## Data

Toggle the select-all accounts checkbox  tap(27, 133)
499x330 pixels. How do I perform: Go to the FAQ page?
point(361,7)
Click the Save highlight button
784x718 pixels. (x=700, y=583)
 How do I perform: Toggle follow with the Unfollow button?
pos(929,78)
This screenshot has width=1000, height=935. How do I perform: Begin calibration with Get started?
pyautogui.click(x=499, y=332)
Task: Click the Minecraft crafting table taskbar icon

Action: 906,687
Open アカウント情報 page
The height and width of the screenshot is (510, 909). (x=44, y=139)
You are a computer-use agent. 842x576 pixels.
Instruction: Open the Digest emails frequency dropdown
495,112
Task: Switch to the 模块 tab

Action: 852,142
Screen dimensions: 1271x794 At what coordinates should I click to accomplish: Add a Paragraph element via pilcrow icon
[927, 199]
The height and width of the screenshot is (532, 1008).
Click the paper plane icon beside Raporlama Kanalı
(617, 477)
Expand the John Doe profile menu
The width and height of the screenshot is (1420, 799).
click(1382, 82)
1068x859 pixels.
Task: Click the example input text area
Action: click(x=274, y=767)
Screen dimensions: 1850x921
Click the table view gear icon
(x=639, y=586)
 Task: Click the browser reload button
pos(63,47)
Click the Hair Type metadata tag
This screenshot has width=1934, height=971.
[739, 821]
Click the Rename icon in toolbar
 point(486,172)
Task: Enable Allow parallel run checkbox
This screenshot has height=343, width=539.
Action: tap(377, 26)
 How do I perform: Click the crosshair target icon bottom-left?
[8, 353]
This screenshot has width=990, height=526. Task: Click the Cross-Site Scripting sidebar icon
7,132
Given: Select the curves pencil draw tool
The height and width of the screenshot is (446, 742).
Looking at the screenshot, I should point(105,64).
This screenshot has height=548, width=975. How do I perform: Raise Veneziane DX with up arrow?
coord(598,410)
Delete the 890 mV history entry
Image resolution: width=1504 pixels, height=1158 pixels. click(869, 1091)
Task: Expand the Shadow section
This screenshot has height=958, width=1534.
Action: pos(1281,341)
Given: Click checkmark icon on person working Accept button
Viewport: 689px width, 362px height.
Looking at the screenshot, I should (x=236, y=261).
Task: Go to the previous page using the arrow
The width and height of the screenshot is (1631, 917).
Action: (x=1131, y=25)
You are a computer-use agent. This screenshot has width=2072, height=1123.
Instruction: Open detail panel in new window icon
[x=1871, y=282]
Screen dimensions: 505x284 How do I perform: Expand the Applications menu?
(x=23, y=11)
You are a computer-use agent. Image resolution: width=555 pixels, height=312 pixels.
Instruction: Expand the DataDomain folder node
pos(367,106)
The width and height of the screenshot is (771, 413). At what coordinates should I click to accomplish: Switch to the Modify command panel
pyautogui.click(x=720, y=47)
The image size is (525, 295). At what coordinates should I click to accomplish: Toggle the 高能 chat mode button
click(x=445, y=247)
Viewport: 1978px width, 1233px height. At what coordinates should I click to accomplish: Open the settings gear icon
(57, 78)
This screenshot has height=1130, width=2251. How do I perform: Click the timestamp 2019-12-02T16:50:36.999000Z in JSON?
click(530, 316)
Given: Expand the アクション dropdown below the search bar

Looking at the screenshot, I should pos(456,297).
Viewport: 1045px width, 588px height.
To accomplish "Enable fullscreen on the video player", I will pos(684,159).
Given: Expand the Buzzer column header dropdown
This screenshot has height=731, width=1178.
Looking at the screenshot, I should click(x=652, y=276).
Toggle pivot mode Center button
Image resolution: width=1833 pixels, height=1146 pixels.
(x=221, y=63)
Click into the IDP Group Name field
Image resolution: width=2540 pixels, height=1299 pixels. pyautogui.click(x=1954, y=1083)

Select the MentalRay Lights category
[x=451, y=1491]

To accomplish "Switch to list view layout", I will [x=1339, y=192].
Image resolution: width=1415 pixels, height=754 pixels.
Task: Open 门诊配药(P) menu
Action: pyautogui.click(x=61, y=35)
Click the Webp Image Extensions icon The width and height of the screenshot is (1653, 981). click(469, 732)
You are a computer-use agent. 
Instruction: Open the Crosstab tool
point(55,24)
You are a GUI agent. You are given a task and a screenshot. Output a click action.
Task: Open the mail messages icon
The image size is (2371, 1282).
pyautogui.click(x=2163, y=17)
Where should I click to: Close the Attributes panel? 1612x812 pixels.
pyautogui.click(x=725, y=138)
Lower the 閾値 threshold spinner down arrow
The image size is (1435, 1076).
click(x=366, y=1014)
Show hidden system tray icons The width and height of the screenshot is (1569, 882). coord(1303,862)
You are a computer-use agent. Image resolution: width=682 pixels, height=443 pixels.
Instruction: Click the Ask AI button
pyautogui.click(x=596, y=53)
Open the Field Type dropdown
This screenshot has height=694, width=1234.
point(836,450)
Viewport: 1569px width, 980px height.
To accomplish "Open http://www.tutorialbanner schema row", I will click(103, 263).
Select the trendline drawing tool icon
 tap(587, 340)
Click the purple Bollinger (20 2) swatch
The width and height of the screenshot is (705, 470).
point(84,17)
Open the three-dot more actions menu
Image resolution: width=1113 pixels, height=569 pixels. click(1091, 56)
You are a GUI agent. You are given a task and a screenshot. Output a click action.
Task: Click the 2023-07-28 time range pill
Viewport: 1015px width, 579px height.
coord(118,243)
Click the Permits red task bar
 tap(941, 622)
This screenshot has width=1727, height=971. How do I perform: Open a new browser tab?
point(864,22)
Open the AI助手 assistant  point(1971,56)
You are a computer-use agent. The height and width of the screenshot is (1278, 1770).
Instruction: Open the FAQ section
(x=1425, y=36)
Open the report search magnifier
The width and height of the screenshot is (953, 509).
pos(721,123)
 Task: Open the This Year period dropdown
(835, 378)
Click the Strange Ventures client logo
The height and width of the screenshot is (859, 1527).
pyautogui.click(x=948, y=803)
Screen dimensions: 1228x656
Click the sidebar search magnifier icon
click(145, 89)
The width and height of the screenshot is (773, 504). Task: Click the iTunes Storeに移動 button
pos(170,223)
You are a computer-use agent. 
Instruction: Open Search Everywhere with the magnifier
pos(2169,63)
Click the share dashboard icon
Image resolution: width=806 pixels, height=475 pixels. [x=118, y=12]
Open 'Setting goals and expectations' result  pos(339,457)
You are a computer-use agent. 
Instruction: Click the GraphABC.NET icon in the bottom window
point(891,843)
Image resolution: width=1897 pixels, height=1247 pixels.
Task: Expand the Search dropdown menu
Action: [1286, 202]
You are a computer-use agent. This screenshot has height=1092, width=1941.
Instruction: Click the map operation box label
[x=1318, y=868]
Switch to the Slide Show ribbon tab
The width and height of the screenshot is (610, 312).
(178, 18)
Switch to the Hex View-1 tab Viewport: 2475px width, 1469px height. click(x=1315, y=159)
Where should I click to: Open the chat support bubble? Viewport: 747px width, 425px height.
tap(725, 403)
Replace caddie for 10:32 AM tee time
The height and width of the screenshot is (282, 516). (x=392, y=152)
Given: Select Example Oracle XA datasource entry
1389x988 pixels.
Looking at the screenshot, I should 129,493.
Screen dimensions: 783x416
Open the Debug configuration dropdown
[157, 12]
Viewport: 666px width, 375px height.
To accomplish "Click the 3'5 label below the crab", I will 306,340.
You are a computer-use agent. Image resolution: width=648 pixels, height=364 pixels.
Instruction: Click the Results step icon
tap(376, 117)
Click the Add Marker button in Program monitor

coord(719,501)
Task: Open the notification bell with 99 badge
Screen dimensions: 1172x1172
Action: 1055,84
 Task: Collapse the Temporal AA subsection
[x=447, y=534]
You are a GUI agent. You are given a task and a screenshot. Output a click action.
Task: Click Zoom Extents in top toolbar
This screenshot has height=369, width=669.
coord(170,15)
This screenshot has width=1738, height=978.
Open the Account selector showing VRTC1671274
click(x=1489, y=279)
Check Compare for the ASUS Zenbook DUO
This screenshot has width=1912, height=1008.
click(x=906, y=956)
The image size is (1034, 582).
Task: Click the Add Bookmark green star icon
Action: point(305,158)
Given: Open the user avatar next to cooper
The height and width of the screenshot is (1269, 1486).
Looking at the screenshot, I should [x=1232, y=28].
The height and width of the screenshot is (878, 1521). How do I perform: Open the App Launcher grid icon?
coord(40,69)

## Problem to solve
Please set down exactly the lines running from the one with "Open the Account selector showing VRTC1671274" to the last line of the entries above, both of them included, and no others.

## Result
Open the Account selector showing VRTC1671274
click(x=1489, y=279)
Check Compare for the ASUS Zenbook DUO
This screenshot has width=1912, height=1008.
click(x=906, y=956)
The image size is (1034, 582).
Task: Click the Add Bookmark green star icon
Action: point(305,158)
Given: Open the user avatar next to cooper
The height and width of the screenshot is (1269, 1486).
Looking at the screenshot, I should [x=1232, y=28].
The height and width of the screenshot is (878, 1521). How do I perform: Open the App Launcher grid icon?
coord(40,69)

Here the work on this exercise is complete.